Pitch 0: (5.7) Diagonal left to a leftward ramp and belay at a tree

(Note: Pitch 0 is equal to Pitch 1 in the book, but kept pitch numbers for consistency with comments)

Pitch 1: (5.7) Some great liebacking up the obvious corner, crossing left over the arete to end at bolted anchor

Pitch 2: (5.9) Traverse left with spaced pro to tree'd ledge from either a friction slab traverse or move higher on some fingers. Belay at tree partway up the ledge at base of corner.

Pitch 3 (5.9) Move up the corner with a few delicate 5.9 liebacking moves to bolted anchor. You can move above the corner into some fingers but make sure to test the flakes.

Pitch 4 (5.9) Up the corner on increasingly delicate moves past a bolt to the ledge. Past a small tree do a hands traverse, reaching far right or open hand on lip to pull around the corner to bolted anchor. The feet are thin!

Pitch 5 (5.7) Continue up the corner, then left up a loose gully. 

Descent

Option 1: Walk left across some face (might have fixed lines) to the top of St.

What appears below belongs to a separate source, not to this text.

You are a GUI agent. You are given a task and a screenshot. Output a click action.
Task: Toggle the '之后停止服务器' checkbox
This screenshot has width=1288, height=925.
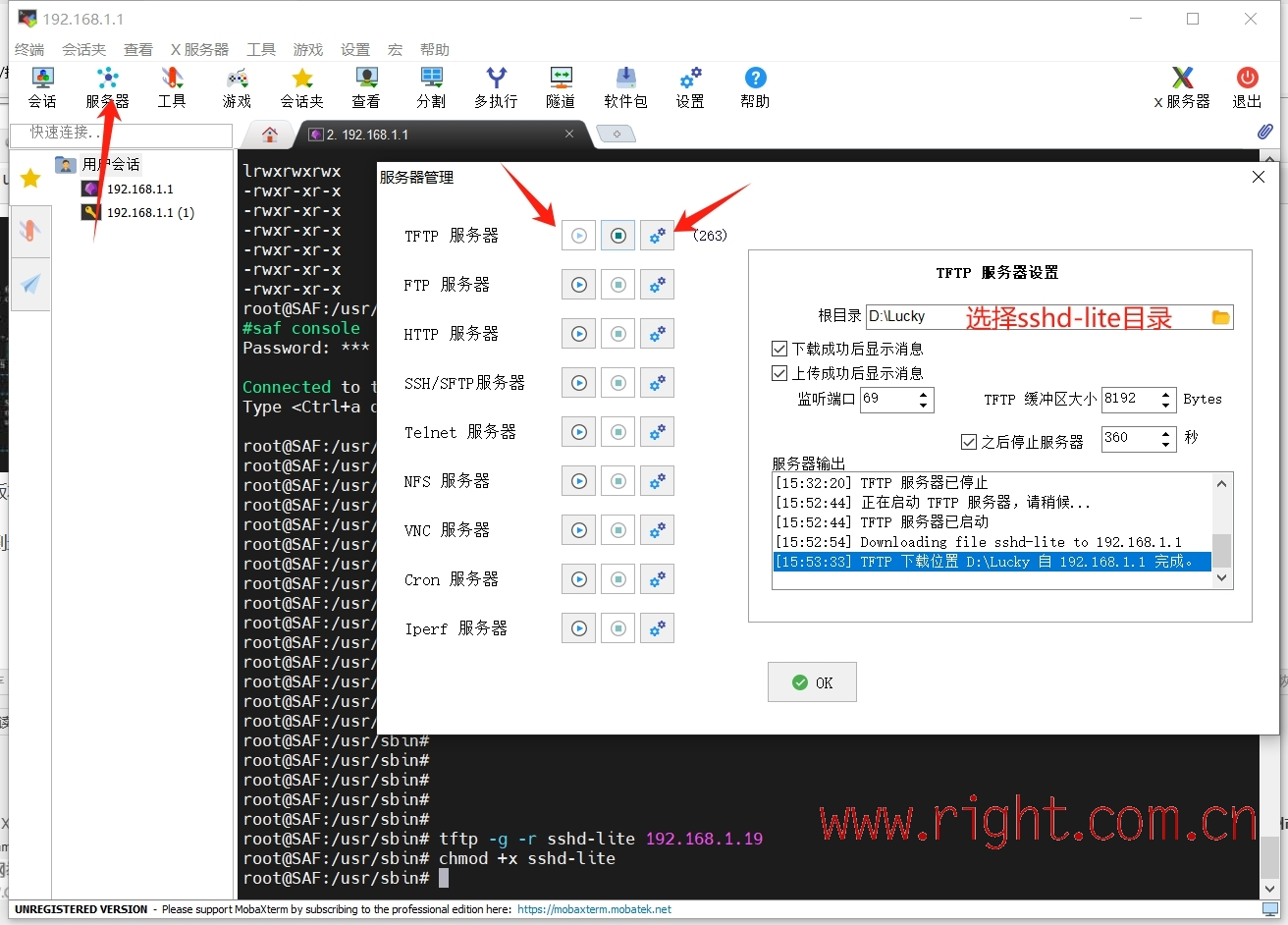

Victus then do some easy moves up and right to get on Broadway Ledge and walk off to base.

Option 2: Rappel by St. Vitus (book says 4x30m) into South Gulley

Location Suggest change

Same approach as for Diedre, straight up from the parking lot, past the toilet, and go left where the trail splits. Watch for the small ramp above the trail, it is hard to see, but if you are looking for something you wouldn't normally see on an approach you won't miss it! Climb this (easy 5th) up and right to a dirt ledge. From here, if you go right, you'll come to the base of Diedre. 

Look diagonal left for Pitch 0 which can be lead or solo'd if comfortable up the dirt ledge.

Protection Suggest change

Standard rack, all of the belays are bolted or trees. Gear up to 3 inches, though nothing really big is needed.